#### SUPPLIED MATERIAL
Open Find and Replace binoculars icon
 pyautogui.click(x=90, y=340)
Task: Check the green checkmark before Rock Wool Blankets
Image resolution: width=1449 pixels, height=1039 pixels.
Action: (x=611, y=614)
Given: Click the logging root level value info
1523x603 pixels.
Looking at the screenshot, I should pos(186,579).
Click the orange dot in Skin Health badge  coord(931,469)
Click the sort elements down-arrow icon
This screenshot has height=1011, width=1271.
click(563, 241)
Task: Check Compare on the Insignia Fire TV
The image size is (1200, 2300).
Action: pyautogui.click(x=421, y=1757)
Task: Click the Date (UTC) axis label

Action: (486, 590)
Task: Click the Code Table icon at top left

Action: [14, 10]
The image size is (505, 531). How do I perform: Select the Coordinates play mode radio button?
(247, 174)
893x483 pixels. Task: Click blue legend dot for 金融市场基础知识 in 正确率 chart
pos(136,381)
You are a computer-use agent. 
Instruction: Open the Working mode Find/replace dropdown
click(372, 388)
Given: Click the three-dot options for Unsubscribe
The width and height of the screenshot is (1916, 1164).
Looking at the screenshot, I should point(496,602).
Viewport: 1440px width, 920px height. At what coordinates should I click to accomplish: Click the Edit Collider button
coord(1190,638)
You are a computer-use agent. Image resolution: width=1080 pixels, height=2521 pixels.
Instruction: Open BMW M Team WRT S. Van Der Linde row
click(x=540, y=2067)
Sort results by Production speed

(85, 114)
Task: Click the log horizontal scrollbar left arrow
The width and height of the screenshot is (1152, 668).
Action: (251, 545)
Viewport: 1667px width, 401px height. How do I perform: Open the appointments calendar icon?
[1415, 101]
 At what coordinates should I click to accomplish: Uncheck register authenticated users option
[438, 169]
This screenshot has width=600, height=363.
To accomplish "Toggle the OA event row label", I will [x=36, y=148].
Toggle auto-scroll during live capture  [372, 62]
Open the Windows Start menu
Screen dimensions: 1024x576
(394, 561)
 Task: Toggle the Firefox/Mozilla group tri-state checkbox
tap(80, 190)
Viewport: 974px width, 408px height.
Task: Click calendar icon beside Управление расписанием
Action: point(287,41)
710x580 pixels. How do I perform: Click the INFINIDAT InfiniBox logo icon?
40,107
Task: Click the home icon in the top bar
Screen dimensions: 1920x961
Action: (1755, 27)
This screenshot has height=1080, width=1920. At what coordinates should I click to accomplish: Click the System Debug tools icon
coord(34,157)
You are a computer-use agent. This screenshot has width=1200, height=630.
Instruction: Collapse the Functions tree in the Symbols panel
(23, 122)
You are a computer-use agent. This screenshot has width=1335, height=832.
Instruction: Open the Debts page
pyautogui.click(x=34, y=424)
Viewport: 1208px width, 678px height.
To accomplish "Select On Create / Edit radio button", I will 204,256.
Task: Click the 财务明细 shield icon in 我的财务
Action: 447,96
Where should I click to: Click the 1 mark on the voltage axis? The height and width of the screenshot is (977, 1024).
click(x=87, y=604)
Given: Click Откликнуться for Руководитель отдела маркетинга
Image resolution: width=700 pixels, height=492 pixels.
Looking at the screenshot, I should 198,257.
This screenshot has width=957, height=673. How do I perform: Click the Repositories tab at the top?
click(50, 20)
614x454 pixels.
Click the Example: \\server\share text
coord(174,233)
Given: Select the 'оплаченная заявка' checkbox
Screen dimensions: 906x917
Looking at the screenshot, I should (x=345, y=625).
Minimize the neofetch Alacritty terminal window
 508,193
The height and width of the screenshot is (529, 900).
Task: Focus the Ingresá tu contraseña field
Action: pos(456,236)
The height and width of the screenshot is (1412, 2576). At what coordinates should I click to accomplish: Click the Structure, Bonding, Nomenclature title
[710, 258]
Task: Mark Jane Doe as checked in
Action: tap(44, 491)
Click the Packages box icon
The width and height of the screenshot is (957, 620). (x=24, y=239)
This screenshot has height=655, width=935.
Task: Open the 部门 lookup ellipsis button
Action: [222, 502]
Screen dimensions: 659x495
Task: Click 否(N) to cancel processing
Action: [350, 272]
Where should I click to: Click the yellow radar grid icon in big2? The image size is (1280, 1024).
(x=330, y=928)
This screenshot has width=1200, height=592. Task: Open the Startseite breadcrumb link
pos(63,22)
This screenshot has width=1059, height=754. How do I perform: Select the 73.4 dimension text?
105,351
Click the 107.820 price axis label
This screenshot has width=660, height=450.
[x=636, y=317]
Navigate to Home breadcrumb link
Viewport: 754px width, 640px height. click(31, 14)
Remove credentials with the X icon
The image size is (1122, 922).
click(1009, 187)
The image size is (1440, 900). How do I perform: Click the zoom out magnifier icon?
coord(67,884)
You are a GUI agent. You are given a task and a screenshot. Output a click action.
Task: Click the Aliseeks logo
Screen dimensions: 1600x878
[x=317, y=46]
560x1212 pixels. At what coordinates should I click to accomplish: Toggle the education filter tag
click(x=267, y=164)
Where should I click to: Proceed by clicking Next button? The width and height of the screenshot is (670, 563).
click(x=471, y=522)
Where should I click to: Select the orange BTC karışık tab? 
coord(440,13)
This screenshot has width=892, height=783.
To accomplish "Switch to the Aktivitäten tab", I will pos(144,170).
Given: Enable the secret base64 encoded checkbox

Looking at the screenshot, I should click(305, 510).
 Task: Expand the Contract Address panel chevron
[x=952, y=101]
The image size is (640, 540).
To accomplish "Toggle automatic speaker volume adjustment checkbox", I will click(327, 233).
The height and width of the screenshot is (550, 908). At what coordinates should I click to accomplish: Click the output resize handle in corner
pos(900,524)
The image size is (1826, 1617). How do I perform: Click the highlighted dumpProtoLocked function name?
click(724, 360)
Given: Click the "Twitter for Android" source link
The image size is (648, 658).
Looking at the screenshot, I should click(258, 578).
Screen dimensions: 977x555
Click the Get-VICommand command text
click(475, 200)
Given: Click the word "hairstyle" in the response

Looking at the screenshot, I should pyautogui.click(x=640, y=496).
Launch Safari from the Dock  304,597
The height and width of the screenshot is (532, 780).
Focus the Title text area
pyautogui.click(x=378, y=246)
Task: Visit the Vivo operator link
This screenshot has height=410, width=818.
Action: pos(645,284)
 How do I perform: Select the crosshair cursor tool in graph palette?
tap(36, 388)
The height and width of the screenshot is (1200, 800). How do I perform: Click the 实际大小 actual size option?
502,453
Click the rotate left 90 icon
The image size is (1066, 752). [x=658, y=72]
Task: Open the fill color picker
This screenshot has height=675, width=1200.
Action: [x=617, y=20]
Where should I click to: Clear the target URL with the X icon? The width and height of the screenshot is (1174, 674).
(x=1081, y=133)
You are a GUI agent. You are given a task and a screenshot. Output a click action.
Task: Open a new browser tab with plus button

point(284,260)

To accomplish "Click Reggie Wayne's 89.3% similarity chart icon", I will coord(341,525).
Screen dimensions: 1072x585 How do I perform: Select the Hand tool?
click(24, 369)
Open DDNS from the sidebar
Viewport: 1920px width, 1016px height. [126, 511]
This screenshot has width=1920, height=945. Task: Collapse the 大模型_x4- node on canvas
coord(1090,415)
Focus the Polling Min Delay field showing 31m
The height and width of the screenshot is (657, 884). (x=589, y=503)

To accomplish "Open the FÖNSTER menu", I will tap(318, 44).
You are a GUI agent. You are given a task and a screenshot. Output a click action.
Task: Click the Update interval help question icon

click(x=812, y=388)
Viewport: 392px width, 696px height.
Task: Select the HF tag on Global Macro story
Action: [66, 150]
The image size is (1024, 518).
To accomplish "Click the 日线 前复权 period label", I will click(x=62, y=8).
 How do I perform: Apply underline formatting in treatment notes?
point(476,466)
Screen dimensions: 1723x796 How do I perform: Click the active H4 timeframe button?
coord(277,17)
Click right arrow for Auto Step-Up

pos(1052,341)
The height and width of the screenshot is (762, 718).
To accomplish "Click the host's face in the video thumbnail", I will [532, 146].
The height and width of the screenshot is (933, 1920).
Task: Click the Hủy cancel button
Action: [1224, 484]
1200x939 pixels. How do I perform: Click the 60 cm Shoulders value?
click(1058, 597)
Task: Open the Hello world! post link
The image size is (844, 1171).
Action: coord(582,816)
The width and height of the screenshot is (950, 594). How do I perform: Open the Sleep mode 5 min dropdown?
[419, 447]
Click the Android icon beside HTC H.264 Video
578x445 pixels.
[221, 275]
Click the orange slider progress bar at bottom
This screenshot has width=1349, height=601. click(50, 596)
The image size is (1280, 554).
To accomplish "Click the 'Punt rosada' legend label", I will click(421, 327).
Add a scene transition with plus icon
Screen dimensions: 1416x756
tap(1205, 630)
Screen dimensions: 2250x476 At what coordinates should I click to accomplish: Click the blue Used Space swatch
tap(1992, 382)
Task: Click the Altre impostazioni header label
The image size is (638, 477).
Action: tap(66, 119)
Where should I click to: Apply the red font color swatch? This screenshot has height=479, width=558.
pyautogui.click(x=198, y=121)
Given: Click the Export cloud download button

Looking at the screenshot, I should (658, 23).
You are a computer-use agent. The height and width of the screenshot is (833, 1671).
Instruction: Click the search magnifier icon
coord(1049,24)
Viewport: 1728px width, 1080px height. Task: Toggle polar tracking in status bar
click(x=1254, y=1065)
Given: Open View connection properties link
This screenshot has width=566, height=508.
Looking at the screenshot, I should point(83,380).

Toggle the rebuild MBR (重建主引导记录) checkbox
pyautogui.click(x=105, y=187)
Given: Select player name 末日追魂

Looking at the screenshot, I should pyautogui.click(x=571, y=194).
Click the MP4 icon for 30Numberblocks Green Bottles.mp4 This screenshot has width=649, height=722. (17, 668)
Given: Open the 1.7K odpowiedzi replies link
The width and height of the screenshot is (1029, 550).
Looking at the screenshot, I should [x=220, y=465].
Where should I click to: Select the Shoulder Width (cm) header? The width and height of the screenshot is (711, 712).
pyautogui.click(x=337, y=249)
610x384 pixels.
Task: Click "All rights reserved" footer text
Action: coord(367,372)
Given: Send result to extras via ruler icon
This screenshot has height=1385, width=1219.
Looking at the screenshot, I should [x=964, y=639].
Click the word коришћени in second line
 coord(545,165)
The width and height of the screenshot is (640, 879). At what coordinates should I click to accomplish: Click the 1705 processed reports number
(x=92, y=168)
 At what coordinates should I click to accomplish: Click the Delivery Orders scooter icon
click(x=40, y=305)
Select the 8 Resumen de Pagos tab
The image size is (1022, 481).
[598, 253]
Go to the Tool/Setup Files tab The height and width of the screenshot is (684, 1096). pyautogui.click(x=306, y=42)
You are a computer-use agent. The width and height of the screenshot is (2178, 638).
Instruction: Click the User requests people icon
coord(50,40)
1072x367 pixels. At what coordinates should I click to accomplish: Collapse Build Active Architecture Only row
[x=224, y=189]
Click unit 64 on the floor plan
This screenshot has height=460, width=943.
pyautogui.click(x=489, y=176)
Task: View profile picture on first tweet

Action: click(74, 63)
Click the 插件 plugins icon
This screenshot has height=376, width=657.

#### WHAT YOU ARE ASKED TO DO
Reproduce every line from the preceding data in which the word "Android" can be found.

#### RESULT BELOW
Given: Click the "Twitter for Android" source link
Click the Android icon beside HTC H.264 Video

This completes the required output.